Amid this backdrop, Sydney Yeung, CEO of GSS Energy, which holds interests in oil fields in Indonesia, on April 17 paid $1.41 million for 23.5 million shares in a married deal.
This works out to an average of six cents per share. The name of the seller was not disclosed.
Besides the 23.5 million newly acquired shares, Yeung holds another separate tranche of 92.675 million shares via an entity called Roots Capital Asia. Altogether, he now holds a total stake of 23.38%, which consists of a direct stake of 4.73% and an indirect stake of 18.65%.
On Feb 28, the company reported earnings of $2 million for the FY2019 ended Dec 31 2019, down 12% from $2.3 million recorded in FY2018. Revenue came in at $97.6 million, down 3.3% from $100.8 million in FY2018. Despite its name, the bulk of GSS Energy’s earnings are from its precision engineering subsidiary, Giken Sakata. The oil fields in Indonesia have yet to contribute earnings.

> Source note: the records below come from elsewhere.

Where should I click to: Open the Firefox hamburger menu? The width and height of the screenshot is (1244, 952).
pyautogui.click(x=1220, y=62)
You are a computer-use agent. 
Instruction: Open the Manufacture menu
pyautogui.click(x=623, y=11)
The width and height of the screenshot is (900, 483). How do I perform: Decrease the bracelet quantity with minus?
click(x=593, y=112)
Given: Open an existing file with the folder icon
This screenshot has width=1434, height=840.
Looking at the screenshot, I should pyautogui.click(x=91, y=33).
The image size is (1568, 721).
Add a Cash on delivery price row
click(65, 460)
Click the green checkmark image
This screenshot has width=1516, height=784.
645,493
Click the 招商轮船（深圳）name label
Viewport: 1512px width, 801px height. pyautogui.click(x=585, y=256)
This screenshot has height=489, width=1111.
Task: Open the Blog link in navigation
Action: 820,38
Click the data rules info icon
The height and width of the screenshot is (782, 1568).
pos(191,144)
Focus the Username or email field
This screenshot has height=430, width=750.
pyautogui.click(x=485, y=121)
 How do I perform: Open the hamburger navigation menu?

Back in Jan 23, Yeung offered to buyout Giken Sakata from GSS Energy. However, on Feb 26, he informed the company he would be withdrawing the offer. “The company understands that Mr Yeung intends to focus his efforts to manage the two sectors of the group’s business in view of the challenging macro environment arising from the Covid-19 virus,” said GSS Energy in its SGX announcement on Feb 28.